Why we process your data (legal bases)

• Contract – to create your account, take payment, fulfil and deliver orders, provide support.
• Legal obligation – tax/audit records, consumer protection, fraud prevention.
• Legitimate interests – run and improve our store, prevent abuse, measure performance, limited direct marketing to customers (you can opt out any time).
• Consent – newsletters/marketing to non‑customers, non‑essential cookies/analytics, back‑in‑stock alerts.

Who we share data with

We share personal data with trusted service providers who act on our instructions, such as:

• Shopify (store platform & hosting)
• Payment processors (e.g., PayPal, card gateways)
• Couriers/fulfilment (to deliver your order)
• IT & analytics tools (site performance, error logs, optional analytics/marketing with consent)
• Anti‑fraud/security providers (to keep our services safe)

We require all processors to keep your data secure and to use it only for the services we’ve requested.

International transfers

Some providers (including Shopify and payment processors) may process data outside the EEA (e.g., Canada/USA).

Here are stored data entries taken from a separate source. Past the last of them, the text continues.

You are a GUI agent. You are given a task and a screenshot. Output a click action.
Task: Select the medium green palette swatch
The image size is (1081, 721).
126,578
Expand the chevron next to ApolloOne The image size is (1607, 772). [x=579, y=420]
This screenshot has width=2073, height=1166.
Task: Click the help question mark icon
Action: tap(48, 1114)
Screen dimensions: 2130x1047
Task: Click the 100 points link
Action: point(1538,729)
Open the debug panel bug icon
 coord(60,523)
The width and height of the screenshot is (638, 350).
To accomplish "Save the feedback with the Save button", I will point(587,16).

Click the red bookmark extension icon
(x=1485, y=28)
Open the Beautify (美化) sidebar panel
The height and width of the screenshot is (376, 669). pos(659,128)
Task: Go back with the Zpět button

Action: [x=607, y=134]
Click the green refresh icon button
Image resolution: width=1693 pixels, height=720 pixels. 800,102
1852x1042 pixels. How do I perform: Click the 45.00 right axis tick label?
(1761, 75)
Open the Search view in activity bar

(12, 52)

When this happens, transfers are protected by approved safeguards such as adequacy decisions and/or Standard Contractual Clauses (SCCs). See Shopify’s guidance on international data transfers.

How long we keep data

• Orders & invoices: typically 6–10 years (tax/audit rules).
• Account data: for as long as the account is active, then archived/deleted after a defined inactivity period.
• Marketing consents: until you unsubscribe or withdraw consent.
• Support tickets: typically 24 months to improve service and handle follow‑ups.

When retention ends we delete or irreversibly anonymise data.

Your privacy choices & rights

• Access, rectify, or erase your personal data
• Restrict or object to processing
• Data portability
• Withdraw consent at any time (for consent‑based processing)
• Lodge a complaint with a supervisory authority

To exercise your rights, email info@fontanaseeds.com. We may need to verify your identity.

Marketing & communication preferences

You control what you hear from us. Use the unsubscribe link in emails or email us to update preferences. We only send non‑essential marketing with your consent or where permitted under applicable e‑privacy rules (e.g., soft opt‑in for existing customers). You can opt out at any time.

Cookies

We use essential cookies to make the site work (e.g., cart, checkout). With your consent, we also use analytics and advertising cookies to understand performance and show relevant offers. 

Security

• TLS encryption (HTTPS) across our storefront and checkout
• Role‑based access & strong authentication for admin tools
• Regular platform security monitoring & incident response
• Card payments are processed by PCI‑DSS compliant providers (e.g., Shopify Payments/PayPal). We do not store full card numbers.

Automated decisions / profiling

We don’t make decisions with legal or similarly significant effects based solely on automated processing. We may use basic profiling (e.g., purchase history) to suggest products or offers—you can object at any time.

Changes to this notice

We’ll update this page when needed and note the latest date above. For significant changes, we’ll notify you by email or on‑site.